If I woke up tomorrow and realized that I hadn't posted anything the night before, simply because I couldn't make my sentences make sense or because I just got tired and wanted to sleep, I would be saddened with myself.

So for this week, I leave you with this quote:
Don't rely on giant strides everyday, take the baby steps when you can; they are the ones others took the most notice over anyways.

I hope you all have a great week working towards goals and dreams. Don't go for perfection, just go.
We'll talk about dating next week after I sort all those thoughts out with a refreshed brain.

Monday, March 4, 2013

Blonde Accountability: Why you need friends.

It's Monday, a whole new week to live. Let's party party!

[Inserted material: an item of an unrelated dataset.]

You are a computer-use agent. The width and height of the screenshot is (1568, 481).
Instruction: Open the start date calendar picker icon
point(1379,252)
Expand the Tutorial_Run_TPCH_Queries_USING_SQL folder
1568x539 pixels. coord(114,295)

Today I felt the importance to discuss accountability... especially as a blonde. Yes, if you were unaware I am a blonde (technically self proclaimed strawberry blonde but pff specifics), and here is a true story for you. You may have read this on my facebook page before but I was thinking about it this past week and decided to expand on it. Here it is...

Scenario: My brother and I are driving past the Chilliwack Airport on a week night, it is super dark outside.
Sher: "I wonder what happens when they have to change that light?" (the light that spins around on the top of the airport)
Brother: .....looks at Sher...."They probably do it during the day."
Sher: "oh right.....I don't want to talk about this anymore."

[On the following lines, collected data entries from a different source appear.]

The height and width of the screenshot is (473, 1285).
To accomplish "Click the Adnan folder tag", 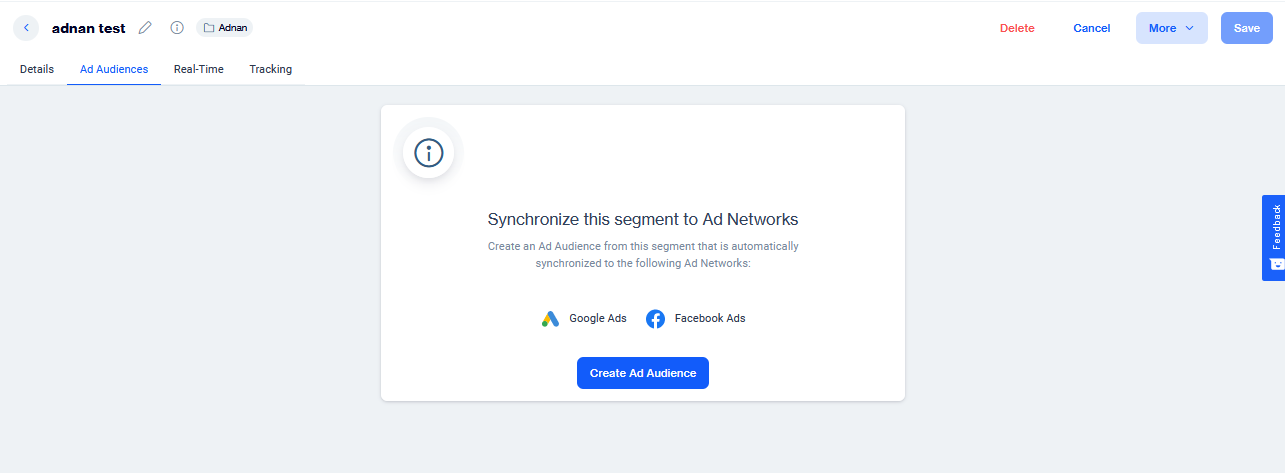I will pos(225,28).
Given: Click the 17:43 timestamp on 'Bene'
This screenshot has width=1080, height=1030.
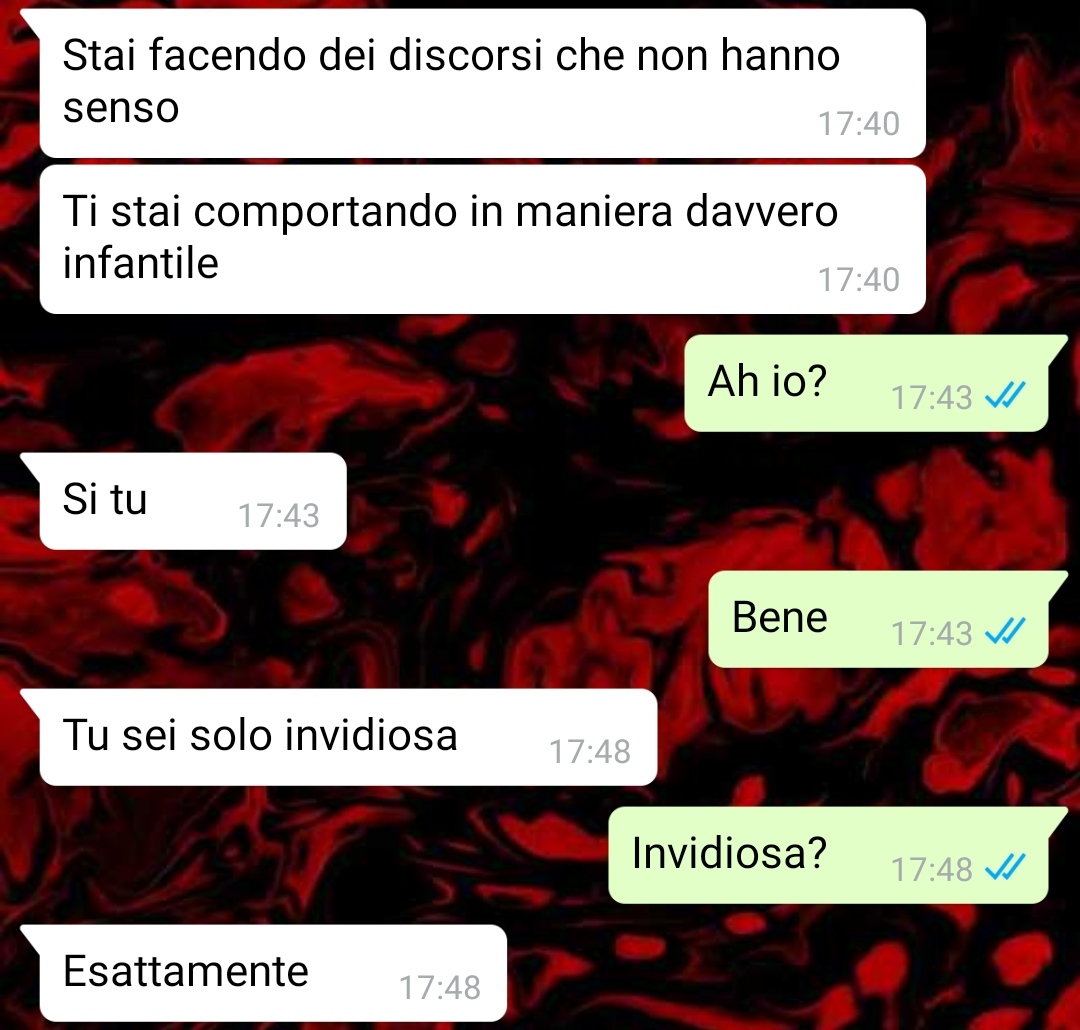Looking at the screenshot, I should pos(931,633).
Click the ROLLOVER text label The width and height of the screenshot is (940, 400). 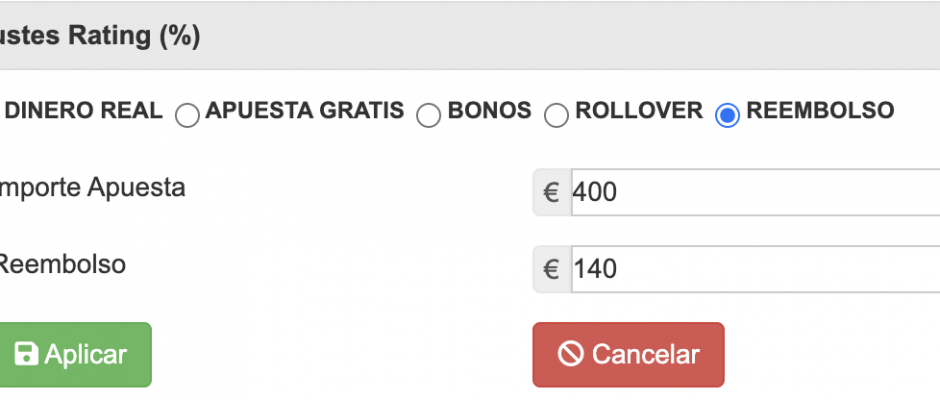pyautogui.click(x=639, y=111)
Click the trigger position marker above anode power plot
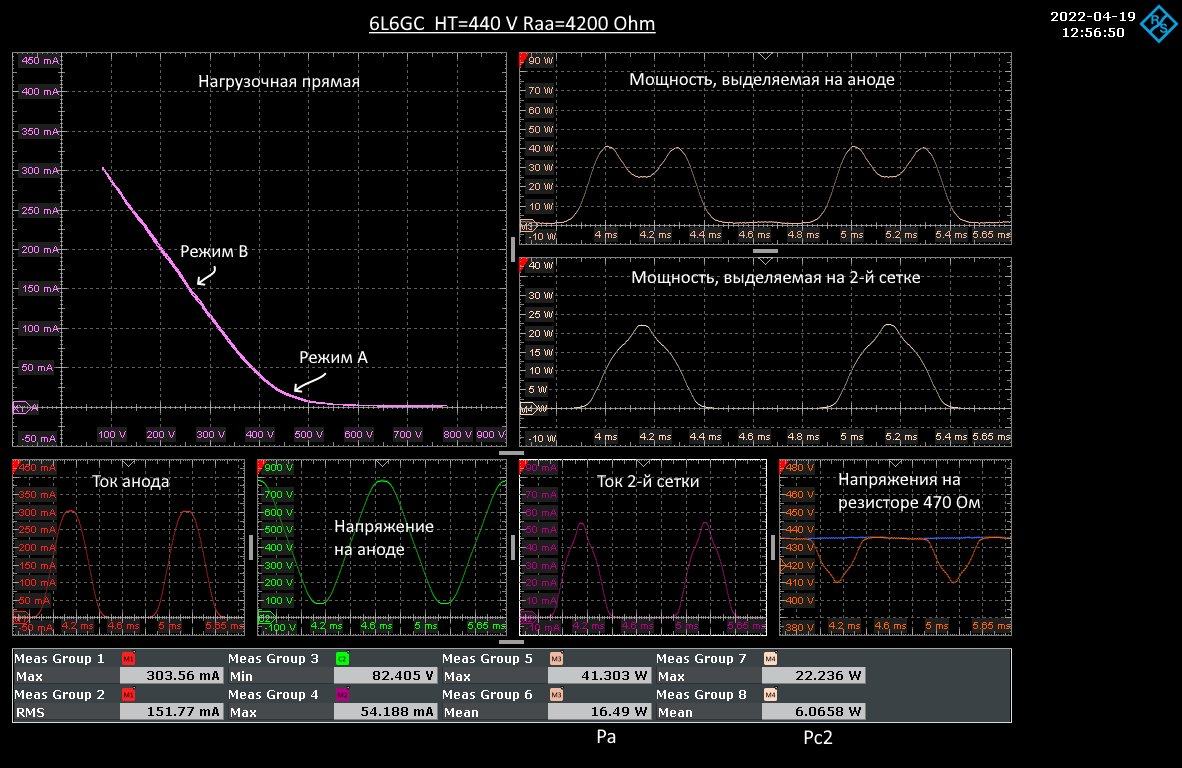1182x768 pixels. 765,55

So, a pretty simple situation right? Two people talking and sharing their different perspectives and one of them just happens to come up with a blonde question, it happens!

Now see, at the time of this conversation I was quite serious about my question; in my mind it was pitch black outside and if the spinning airport light burnt out how the heck would the airplanes know where to go!! A crisis situation would have come up. It was only until I shared my question of concern with someone else did I realize that my thought process was missing an element of 'light'. I also realized that my great concern was actually completely ungrounded and I was fretting about nothing. This my friends, is the importance of friends and accountability. I could have gone my entire life deeply pondering how they change this light thinking that there was no way to do it... OR I would have realized years later that obviously they would do it during the day when the light wouldn't be in use.

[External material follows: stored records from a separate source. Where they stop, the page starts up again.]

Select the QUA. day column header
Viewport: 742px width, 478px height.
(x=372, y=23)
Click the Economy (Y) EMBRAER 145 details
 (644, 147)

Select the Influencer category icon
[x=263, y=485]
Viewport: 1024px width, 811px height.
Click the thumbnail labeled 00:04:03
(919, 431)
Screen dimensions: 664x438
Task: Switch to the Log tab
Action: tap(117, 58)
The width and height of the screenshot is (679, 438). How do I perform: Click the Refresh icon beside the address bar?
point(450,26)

When sharing thoughts, concerns and life situations with a trusted and responsible friend you open yourself up to gaining clarity for your particular situation. If you ask a friend for feedback on a decision you are making in your life they can provide 'light' to the situation in what the Bible says on the topic or perhaps share a similar situation they have already walked through and what they learned. A friend can also help keep you accountable to dreams, goals, commitments, but you have to be willing to share parts of your life with them. At the very least, your friend can kindly explain to you that your question was kind of blonde and they will encourage you not to repeat it in large groups. Friends are gems!

I encourage you not to be afraid to go to a trusted and responsible friend to help you shine 'light' on your situation and to gain another perspective. Your singular perspective could have flaws to it, shocking I know, which is why it is always good to get another opinion and make sure you are on track with who you want to become.



Be brave this week and share some thoughts and dreams with a friend!
Have a fantastic week friends, I am blessed to know you all!